=== Dataset entries ===
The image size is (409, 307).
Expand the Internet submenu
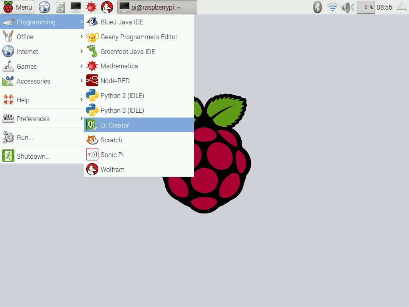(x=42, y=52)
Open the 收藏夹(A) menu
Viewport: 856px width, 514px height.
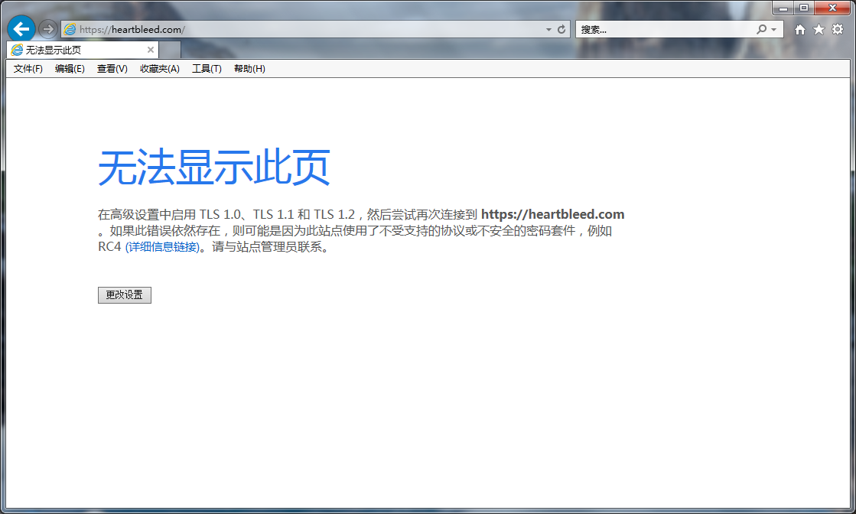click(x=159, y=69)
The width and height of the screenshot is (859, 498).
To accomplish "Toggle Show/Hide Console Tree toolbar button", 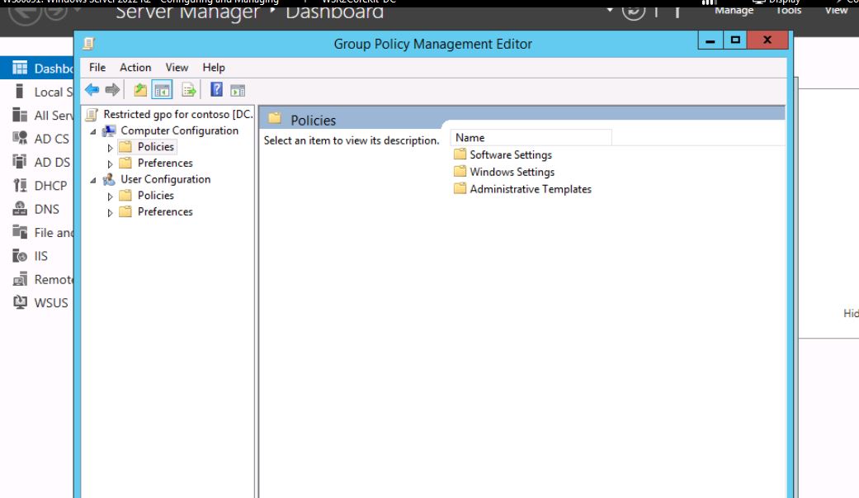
===
*What you have to do*: Output the records above verbatim. Pictures stay out.

*Expected output*:
The image size is (409, 307).
Expand the Internet submenu
(x=42, y=52)
Open the 收藏夹(A) menu
Viewport: 856px width, 514px height.
click(x=159, y=69)
The width and height of the screenshot is (859, 498).
To accomplish "Toggle Show/Hide Console Tree toolbar button", 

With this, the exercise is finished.